To bring about this change, Ottawa must accept the need for careful oversight and modern risk management tools since affordable, income-for-life pension plans involve considerable taxpayer-supported risks. Otherwise, these plans might become the Titanics of the 21st Century. Canada’s Auditor General alluded to this problem in his 2014 Report noting Ottawa’s lack of state-of-the-art risk management procedures for public sector pension plans.
The lack of clear funding and investment policies and processes, and clear, logical, consolidated reporting of financial information negatively impacts Ottawa’s responsibility of equal fair treatment of current and future plan-members and taxpayers. According to a 2016 C.D. Howe Institute report, Ottawa continues to fully underwrite all risks in the pension plans it sponsors. The undisclosed market value of those obligations and public net debt were estimated to be $118B higher than the reported value at the end of 2015.
In contrast, provincial governments have been actively facilitating the transition to pension plans jointly-sponsored by provinces and their agencies, with various forms of risk sharing. For example, Ontario and the Ontario Teachers’ Federation began this process decades ago through the creation of the OTPP and an arms’ length organization to manage it.
These ‘partners’ are jointly responsible for the ongoing sustainability and fairness of the plan, separate from the broader collective bargaining process and the adversarial atmosphere surrounding it. Once the partners agree on the framework, they turn to the OTPP to implement consistent funding and investment policies, using risk monitoring and management tools that are widely envied and imitated. These jointly-sponsored, funded shared-risk plans are now the rule rather than the exception in the provincial public sectors. Their success has made the “maple leaf pension plan” a premium brand around the world.
The recent debate over pension design and governance at Canada Post has created an opportunity for Ottawa. The recent OGGO report on Canada Post specifically recommended Ottawa working with Canada Post “to modernize Canada Post’s defined benefit pension plan”. This should include studying the feasibility of moving to a jointly-sponsored, shared-risk pension model.
Ottawa should consider that recommendation as it starts modernizing all pension plans it sponsors. Giving management and labour joint fiduciary responsibilities would produce more cost-effective and fair pension plans. Importantly, it would give federal workers a meaningful role in the stewardship of their financial future and pre-empt any unilateral move by a future government to far inferior defined contribution plans.
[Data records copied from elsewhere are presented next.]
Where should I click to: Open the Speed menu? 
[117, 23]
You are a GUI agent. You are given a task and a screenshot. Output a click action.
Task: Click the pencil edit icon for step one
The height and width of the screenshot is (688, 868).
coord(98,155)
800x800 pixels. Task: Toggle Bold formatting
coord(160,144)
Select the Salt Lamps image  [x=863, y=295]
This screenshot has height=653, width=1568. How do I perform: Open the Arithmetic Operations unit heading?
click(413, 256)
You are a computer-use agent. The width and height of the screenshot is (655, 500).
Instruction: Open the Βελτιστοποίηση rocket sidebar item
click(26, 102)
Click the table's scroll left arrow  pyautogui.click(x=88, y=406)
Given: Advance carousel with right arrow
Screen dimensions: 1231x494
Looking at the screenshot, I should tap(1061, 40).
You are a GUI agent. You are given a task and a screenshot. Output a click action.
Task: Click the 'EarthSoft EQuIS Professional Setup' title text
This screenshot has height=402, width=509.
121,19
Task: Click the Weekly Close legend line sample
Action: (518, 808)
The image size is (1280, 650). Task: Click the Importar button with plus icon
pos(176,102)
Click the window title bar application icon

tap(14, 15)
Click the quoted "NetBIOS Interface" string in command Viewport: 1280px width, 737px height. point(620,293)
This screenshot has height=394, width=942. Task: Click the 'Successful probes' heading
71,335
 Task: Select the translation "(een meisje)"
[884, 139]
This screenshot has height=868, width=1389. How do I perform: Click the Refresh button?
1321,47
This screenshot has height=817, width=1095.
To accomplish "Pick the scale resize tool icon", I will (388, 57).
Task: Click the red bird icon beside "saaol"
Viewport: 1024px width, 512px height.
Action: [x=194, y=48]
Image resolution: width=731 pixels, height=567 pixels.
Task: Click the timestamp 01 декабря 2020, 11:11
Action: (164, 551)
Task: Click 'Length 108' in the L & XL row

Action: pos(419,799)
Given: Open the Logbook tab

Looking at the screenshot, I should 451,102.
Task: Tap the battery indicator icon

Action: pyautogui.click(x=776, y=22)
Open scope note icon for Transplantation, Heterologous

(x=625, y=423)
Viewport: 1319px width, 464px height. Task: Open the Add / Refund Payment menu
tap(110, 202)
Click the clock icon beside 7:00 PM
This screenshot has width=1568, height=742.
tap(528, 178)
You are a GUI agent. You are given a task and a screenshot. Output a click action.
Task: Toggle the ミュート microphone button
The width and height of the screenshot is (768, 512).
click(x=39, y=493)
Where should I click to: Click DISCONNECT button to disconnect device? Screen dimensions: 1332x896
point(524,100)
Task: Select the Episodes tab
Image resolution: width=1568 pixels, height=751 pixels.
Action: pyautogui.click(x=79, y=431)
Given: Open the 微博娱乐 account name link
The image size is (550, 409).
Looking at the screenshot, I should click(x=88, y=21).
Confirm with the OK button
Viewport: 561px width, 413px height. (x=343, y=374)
Paraphrasing Minister Bains, the pension innovations proposed here would make things better for pensioners, federal workers, and taxpayers.
Keith Ambachtsheer is Director Emeritus of the International Centre for Pension Management at the Rotman School of Management, University of Toronto. He is the author of “The Future of Pension Management” (2016).
Jim Leech is Chancellor of Queen’s University and was CEO of Ontario Teachers’ Pension Plan from 2007 to 2013. He is the co-author of “The Third Rail: Confronting our Pension Failures” (2013).